ForgentFramework has traces for this.
A trace should capture key events:
- discovery;
- dry-run;
- apply;
- critic review;
- executor result;
- findings;
- final status.
This makes the agent process readable. You can go back and see exactly what happened, who did what, and at which step the problem appeared.
Stop and escalateThe system must not spin forever in a loop of “I’ll try one more time.”
ForgentFramework needs explicit stopping rules for that:
- iteration limit;
- transition to NEEDS_HUMAN;
- stop when acceptance criteria are unclear;
- stop before dangerous changes;
- complete install only after critic and context bootstrap.
This is especially important for DevOps and infrastructure tasks. Sometimes the correct action for the agent is not to continue, but to honestly say: “a human is needed here.”
Least privilegeNot every role needs full access.

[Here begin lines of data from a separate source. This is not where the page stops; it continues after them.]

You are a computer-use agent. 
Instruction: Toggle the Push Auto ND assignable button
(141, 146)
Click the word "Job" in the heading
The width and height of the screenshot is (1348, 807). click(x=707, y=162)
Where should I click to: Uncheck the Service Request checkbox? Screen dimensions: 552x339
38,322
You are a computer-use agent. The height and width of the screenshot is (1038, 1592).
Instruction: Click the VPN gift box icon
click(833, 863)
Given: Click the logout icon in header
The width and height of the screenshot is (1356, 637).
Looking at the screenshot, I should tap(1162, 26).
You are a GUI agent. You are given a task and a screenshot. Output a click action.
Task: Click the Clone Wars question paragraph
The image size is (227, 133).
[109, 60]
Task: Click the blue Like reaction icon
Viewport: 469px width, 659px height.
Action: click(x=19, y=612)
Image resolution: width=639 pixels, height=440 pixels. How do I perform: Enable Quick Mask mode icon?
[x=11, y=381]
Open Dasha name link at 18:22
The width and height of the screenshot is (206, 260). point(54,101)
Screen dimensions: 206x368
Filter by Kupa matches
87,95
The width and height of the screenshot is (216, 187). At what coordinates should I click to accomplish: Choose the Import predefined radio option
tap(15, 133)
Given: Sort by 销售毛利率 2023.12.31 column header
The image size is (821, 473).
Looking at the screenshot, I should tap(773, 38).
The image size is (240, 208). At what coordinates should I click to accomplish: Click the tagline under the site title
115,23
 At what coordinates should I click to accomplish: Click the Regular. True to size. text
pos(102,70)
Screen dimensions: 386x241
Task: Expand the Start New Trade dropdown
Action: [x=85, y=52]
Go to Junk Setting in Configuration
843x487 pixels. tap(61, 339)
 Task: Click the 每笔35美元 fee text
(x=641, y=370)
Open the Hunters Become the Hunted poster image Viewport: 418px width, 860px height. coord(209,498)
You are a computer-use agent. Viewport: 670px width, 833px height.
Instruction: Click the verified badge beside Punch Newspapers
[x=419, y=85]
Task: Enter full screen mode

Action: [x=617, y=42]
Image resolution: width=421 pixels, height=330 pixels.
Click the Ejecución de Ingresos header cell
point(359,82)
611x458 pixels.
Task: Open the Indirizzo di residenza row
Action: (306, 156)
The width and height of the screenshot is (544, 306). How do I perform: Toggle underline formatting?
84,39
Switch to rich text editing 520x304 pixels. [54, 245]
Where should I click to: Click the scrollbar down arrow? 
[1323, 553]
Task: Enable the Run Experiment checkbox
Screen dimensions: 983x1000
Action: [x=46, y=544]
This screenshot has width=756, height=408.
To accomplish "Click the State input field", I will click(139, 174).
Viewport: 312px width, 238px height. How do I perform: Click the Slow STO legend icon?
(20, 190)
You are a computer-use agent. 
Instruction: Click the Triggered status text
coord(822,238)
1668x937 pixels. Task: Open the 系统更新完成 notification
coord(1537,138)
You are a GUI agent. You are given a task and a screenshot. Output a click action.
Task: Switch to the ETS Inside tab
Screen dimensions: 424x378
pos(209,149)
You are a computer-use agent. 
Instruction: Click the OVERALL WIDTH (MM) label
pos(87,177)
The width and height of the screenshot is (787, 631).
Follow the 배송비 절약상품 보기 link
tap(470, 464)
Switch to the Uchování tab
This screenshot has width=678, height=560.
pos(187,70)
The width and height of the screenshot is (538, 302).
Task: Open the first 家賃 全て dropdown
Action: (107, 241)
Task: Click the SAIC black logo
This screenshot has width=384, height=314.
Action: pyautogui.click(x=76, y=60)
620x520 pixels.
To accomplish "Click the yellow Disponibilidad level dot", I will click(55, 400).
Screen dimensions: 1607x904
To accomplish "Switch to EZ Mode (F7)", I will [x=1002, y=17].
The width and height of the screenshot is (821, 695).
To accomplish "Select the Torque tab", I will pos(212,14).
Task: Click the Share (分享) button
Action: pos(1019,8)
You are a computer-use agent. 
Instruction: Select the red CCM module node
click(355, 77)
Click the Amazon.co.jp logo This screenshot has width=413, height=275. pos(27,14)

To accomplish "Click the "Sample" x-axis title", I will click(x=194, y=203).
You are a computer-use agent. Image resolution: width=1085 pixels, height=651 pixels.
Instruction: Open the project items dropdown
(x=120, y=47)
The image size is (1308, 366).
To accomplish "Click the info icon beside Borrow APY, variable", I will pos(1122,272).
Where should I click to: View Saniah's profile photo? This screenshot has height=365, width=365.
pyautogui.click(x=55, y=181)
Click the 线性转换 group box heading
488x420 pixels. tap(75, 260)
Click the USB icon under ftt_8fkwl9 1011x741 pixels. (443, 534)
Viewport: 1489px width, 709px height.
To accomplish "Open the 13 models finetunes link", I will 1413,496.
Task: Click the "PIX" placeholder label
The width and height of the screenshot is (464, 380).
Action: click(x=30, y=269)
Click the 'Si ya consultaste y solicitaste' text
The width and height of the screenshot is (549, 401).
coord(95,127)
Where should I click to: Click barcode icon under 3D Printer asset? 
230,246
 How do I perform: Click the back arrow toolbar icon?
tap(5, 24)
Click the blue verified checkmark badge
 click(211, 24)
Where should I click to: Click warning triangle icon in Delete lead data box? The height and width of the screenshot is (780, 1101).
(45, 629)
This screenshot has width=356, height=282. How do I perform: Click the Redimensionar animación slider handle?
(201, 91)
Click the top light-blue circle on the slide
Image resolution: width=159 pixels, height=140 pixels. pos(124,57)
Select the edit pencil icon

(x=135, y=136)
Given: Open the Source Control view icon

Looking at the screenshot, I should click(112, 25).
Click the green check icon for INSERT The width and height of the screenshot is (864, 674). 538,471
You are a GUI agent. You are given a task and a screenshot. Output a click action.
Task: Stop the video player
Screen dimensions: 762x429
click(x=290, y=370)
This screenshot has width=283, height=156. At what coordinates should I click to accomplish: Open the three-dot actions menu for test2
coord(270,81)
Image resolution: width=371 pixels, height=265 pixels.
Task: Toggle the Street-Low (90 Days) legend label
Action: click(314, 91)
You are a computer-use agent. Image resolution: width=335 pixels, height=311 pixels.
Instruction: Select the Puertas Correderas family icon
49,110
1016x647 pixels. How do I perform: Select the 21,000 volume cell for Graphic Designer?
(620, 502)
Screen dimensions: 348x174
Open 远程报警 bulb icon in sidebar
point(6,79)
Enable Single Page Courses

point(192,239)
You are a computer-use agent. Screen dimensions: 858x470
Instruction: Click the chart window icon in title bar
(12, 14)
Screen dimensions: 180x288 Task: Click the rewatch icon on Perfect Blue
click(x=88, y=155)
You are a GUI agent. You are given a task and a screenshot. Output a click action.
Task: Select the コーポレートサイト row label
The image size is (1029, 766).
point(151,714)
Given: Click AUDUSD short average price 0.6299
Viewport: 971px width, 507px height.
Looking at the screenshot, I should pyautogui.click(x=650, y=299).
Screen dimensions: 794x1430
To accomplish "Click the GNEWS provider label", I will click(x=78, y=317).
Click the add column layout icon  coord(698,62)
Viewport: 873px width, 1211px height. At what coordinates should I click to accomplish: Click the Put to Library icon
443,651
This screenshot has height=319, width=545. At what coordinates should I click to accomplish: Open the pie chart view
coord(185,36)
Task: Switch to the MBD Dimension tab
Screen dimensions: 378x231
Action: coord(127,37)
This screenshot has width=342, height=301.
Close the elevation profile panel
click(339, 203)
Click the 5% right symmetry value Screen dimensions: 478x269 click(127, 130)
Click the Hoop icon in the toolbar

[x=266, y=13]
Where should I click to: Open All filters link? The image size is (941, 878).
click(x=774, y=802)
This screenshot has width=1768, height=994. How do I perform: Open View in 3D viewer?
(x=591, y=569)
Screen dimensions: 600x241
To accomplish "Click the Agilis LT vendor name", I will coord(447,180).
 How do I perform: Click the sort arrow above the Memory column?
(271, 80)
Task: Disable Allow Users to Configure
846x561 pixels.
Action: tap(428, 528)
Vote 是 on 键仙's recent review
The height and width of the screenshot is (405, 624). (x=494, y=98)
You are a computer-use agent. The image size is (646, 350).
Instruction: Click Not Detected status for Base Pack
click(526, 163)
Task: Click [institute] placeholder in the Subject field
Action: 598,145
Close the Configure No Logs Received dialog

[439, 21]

The planner can work read-only.
The critic should almost always be read-only.
The executor may have the right to edit files, but should not arbitrarily change framework artifacts.
Bootstrap agents should handle the framework lifecycle, not application development.
Project agents should work with the product repo, but not replace the bootstrap loop.
The idea is simple: the fewer unnecessary permissions a role has, the safer and more predictable its behavior is.